✨Acromioclavicular Joint Injuries: Effective Rehabilitation✨✅


➡️The foundation of rehabilitation following acromioclavicular injuries is restoration of scapular control to permit safe return to sport and high-level activities. 

➡️Coordinated and efficient scapular motion can be re-established through a progression of pain reduction, mobilization to permit adequate muscle recruitment, periscapular muscle strengthening, and finally, sport-specific exercises.

➡️ Oftentimes, clinicians encounter barriers to this progression, for which standardized, rigid rehabilitation protocols fail to allow constructive treatment adaptation that would get an individual patient on a new path to recovery. 

👉Three common barriers preventing successful acromioclavicular injury rehabilitation were identified and addressed: 1️⃣Pain, 2️⃣Apprehension, and3️⃣ (anterior chest wall) Stiffness; preventing appropriate Scapular control, effectively termed “PASS”.

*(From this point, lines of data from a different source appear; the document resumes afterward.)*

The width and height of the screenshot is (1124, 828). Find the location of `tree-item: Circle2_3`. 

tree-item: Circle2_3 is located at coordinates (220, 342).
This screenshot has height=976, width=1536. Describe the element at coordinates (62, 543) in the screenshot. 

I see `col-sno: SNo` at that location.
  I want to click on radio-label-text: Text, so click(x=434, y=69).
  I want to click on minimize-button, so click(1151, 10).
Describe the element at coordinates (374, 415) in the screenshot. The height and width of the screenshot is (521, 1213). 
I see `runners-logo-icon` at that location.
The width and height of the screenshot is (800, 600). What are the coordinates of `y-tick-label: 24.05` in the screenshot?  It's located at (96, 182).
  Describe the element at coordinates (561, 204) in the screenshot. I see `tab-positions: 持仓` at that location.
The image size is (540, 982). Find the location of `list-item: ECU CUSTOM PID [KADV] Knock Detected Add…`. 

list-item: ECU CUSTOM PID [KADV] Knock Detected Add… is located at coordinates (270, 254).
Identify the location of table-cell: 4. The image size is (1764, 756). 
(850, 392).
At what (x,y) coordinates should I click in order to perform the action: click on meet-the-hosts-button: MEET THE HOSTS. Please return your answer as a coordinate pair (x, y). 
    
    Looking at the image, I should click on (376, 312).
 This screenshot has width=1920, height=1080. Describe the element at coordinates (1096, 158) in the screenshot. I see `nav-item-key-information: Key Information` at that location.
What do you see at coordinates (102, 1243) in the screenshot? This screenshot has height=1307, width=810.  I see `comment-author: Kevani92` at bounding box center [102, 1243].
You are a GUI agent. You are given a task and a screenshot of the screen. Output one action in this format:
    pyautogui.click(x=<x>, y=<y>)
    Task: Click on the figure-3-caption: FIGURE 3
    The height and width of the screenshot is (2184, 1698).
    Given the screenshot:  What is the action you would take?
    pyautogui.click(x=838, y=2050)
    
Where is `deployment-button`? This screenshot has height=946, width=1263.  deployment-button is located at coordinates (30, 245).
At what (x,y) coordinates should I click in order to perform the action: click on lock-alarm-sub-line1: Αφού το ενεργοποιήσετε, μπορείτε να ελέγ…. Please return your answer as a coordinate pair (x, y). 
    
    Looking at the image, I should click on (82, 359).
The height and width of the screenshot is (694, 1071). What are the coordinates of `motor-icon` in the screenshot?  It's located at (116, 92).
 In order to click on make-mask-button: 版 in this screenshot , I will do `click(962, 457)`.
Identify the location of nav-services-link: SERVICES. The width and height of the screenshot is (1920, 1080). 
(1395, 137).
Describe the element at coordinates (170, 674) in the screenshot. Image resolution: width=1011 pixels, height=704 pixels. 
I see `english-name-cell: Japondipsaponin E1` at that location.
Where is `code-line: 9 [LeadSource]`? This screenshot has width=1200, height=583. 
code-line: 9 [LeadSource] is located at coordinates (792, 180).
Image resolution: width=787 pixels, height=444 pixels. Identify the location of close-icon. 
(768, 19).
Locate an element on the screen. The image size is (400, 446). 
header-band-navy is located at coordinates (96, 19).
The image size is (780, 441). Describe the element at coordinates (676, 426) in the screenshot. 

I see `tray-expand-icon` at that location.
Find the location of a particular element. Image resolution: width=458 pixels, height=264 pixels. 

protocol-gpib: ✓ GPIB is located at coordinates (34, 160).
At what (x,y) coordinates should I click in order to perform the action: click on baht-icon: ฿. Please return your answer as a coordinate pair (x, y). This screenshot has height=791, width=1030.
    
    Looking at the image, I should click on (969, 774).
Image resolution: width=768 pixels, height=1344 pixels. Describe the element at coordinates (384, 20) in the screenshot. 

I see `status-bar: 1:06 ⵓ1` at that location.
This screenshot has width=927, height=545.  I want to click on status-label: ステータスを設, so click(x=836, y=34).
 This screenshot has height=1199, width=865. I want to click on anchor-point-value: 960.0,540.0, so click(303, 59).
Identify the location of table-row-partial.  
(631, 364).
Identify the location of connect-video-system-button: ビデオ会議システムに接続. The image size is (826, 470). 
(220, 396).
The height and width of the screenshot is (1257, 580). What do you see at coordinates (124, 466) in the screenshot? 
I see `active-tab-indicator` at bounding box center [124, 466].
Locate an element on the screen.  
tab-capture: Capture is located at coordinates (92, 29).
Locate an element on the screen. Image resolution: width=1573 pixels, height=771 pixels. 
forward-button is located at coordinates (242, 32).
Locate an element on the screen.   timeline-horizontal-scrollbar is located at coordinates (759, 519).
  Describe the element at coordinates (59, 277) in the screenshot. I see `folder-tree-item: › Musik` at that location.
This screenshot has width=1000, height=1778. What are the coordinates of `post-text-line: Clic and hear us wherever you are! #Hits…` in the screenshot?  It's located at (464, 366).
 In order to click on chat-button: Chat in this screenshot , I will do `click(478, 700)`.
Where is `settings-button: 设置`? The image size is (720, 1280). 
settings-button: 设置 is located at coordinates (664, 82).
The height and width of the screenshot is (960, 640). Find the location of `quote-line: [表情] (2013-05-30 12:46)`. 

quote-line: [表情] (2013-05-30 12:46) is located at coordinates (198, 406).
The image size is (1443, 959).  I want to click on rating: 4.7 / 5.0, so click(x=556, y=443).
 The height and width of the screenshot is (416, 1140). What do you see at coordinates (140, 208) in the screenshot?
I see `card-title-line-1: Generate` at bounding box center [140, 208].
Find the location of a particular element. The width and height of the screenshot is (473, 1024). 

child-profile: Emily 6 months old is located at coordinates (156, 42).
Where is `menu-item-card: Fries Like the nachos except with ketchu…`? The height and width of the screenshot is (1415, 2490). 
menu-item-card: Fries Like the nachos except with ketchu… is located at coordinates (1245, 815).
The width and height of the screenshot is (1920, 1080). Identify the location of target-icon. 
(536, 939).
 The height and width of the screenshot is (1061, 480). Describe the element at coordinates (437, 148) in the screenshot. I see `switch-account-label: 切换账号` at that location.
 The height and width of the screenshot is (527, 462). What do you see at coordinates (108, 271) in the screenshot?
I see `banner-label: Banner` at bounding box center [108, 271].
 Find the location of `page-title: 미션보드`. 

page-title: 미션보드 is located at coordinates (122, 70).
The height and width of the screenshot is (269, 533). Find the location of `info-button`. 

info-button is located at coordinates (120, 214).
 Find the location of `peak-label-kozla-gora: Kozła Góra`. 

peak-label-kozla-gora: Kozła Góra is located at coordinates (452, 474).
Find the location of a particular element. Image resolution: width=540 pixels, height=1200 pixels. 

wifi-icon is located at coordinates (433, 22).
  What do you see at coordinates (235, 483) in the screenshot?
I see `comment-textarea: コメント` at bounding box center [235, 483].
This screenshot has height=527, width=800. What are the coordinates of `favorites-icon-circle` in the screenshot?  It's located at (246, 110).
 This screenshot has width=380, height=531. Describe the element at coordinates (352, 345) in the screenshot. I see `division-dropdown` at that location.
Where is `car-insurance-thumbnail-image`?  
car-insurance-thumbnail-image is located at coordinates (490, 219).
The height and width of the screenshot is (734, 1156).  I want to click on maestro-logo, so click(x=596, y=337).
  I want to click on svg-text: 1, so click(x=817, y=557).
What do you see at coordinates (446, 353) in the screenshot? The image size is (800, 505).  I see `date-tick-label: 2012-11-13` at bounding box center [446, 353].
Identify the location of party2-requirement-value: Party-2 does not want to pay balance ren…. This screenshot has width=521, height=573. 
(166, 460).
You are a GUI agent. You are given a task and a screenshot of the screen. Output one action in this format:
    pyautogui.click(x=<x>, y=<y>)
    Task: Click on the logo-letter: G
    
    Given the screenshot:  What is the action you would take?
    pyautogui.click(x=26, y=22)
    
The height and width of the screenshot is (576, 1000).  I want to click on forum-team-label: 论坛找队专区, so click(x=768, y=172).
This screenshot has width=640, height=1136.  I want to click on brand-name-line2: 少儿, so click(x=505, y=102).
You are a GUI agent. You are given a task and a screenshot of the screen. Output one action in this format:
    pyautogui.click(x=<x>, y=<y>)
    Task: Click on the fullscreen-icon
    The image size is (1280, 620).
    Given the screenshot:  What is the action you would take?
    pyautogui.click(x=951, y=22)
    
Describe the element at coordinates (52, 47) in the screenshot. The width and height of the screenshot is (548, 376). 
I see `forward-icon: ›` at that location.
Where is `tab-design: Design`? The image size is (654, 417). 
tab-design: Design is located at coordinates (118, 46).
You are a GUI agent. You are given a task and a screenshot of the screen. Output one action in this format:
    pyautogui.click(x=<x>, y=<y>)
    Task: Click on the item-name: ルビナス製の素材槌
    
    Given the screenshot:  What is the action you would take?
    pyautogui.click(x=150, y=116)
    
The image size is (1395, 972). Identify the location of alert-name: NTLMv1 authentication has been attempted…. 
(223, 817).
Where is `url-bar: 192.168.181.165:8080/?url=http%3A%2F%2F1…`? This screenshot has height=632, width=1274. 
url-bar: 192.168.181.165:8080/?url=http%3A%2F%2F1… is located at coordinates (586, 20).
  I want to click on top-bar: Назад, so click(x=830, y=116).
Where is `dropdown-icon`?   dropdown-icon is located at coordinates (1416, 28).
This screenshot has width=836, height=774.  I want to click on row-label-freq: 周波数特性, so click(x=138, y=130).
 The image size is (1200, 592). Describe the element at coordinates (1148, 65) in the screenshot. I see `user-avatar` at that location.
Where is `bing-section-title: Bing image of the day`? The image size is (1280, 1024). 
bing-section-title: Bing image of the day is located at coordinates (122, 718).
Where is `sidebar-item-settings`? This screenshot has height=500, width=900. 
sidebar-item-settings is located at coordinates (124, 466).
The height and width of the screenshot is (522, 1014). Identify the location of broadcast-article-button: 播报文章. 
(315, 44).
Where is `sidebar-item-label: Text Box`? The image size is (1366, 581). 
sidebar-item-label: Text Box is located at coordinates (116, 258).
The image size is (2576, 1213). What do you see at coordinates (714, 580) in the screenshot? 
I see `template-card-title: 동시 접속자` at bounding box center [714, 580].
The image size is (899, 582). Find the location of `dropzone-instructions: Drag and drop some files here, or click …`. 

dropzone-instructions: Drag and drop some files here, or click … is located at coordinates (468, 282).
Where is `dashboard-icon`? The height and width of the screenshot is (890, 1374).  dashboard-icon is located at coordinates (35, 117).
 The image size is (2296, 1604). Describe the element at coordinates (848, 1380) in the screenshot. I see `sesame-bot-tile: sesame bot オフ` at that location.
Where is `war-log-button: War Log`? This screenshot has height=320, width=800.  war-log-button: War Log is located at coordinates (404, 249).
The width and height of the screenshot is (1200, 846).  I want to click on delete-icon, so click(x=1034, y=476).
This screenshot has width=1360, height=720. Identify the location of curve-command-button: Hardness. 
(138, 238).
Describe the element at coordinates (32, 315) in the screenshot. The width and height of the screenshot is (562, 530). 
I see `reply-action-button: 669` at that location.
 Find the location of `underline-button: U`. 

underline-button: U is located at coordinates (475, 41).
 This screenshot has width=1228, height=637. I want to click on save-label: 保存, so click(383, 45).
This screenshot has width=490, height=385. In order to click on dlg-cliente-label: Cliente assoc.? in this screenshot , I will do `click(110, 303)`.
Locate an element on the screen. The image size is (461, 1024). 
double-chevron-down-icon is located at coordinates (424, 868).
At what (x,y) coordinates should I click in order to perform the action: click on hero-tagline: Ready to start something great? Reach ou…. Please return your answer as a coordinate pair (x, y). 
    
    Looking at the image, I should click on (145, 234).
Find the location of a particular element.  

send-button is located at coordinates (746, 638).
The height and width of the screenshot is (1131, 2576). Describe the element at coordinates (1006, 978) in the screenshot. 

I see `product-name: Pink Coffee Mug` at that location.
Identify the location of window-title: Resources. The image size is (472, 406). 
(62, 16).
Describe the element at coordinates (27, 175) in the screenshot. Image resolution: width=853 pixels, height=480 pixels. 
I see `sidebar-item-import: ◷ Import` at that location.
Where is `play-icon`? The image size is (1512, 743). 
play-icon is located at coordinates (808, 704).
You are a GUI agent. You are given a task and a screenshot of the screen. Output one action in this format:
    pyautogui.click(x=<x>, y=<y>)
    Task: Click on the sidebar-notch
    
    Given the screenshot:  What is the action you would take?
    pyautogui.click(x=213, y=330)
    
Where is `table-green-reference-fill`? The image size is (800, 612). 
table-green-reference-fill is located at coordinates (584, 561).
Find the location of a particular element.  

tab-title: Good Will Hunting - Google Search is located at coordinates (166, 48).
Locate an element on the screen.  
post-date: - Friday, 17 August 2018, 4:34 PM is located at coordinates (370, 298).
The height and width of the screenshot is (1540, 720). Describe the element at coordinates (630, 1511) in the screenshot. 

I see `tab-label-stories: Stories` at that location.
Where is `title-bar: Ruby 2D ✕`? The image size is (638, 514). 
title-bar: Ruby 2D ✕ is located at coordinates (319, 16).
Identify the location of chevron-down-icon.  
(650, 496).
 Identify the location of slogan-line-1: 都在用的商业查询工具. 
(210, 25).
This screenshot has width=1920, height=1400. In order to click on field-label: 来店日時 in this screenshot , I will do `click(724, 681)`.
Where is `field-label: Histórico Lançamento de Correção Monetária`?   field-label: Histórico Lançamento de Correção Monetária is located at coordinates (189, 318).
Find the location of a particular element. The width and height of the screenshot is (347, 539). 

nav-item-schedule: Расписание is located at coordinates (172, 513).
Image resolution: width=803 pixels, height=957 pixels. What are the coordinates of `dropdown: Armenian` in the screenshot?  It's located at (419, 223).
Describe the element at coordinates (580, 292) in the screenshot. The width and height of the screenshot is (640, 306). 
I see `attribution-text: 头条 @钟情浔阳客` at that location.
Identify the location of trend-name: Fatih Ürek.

➡️ Pain can be addressed through gentle and active-assisted range of motion and closed chain exercises to limit AC joint stress and to prevent voluntary guarding that would otherwise delay periscapular muscle activation . ➡️Apprehension can be negotiated by first establishing proximal control using closed chain exercises as well as application of slow and deliberate motions to limit subjective discomforts of altered upper extremity motion .

➡️ Anterior chest wall stiffness can be managed through pectoralis minor stretching and thoracic spine mobility to place the scapula in an appropriate position for upper extremity motion 

👉. By addressing these barriers and the bio-psycho-social aspects of injury, the quality of patient care can be improved.